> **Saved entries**
__________________________________________________

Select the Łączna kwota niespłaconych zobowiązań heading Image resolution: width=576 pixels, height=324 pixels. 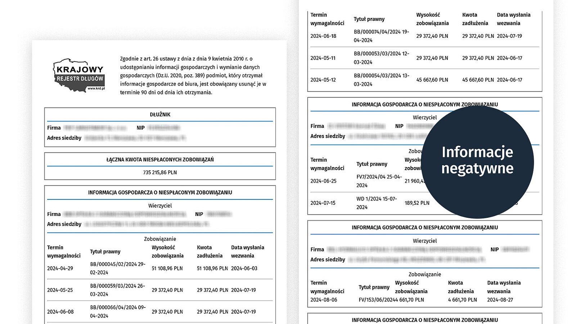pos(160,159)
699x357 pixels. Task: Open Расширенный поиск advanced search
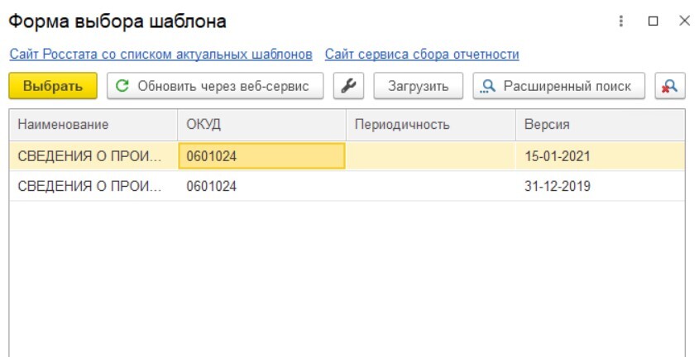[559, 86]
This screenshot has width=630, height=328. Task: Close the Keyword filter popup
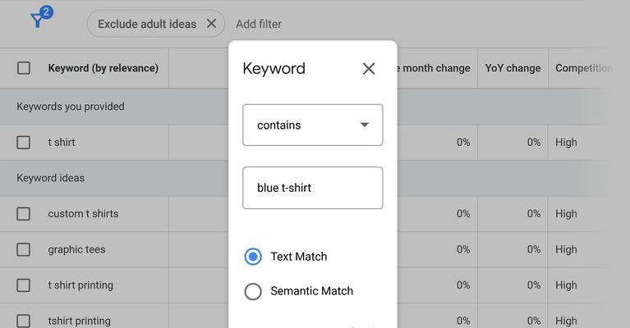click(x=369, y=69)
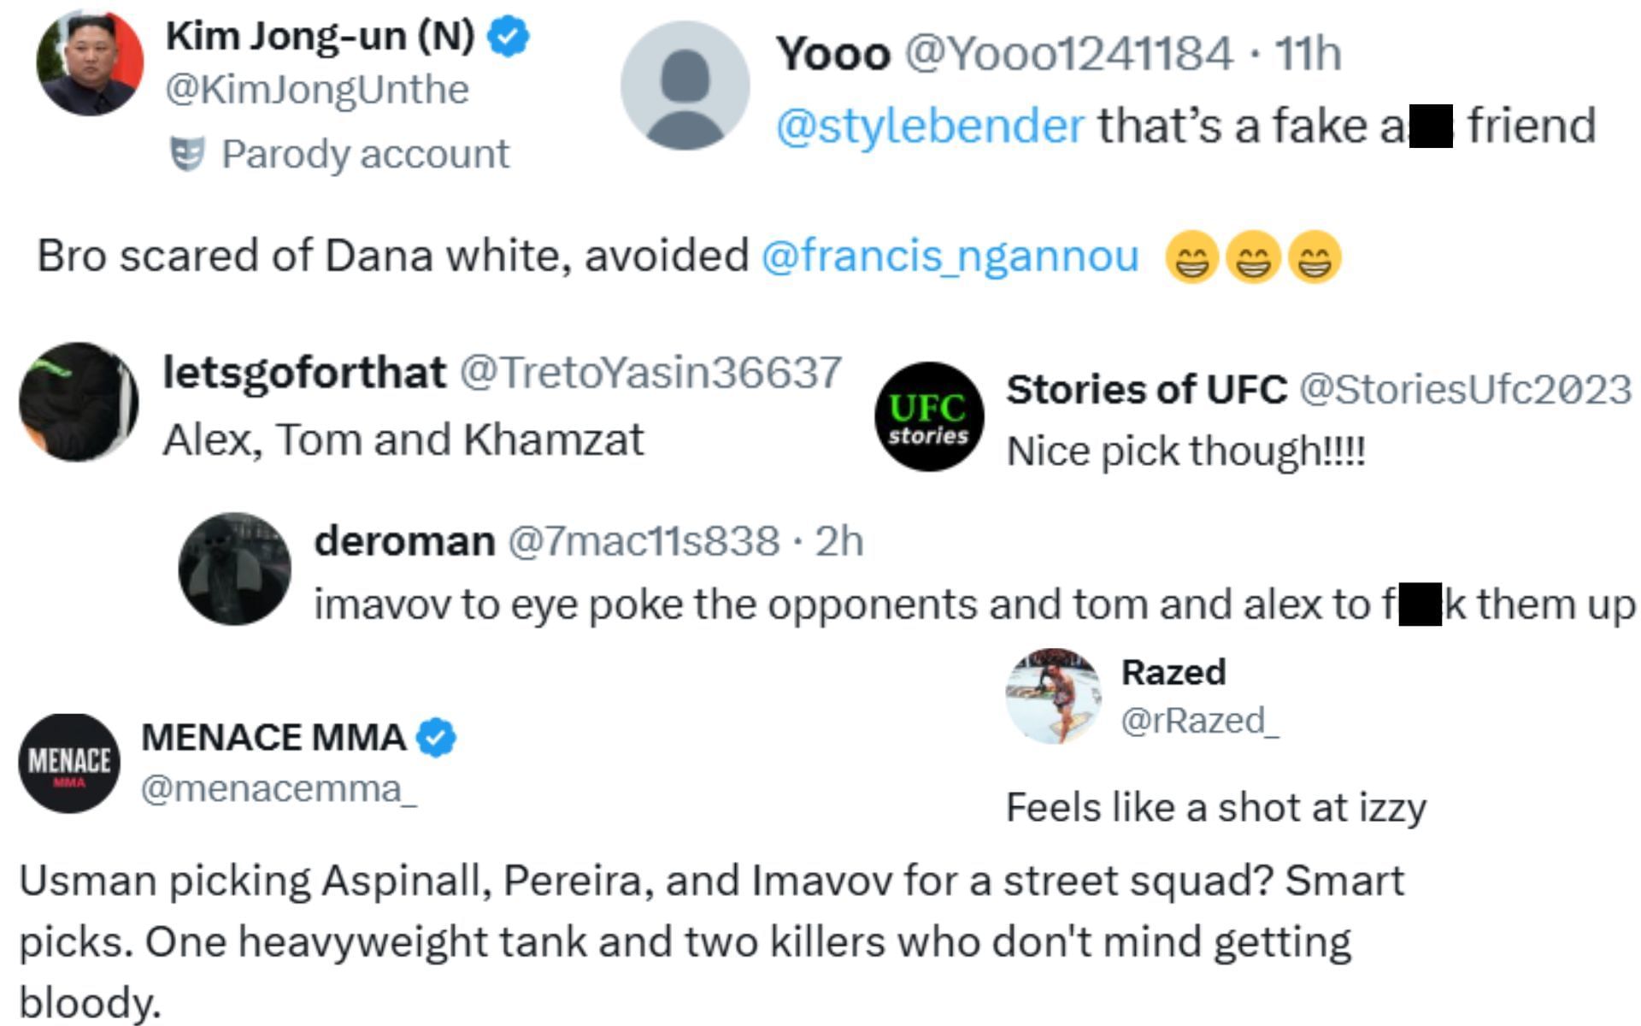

__________________________________________________

> **Assignment**
Exactly the lines from the one with "This screenshot has" through the end of the records are to be repeated, both ends included, and pictures are to be omitted.

> **Answer to the problem**
This screenshot has width=630, height=328. Task: Close the Keyword filter popup
click(x=369, y=69)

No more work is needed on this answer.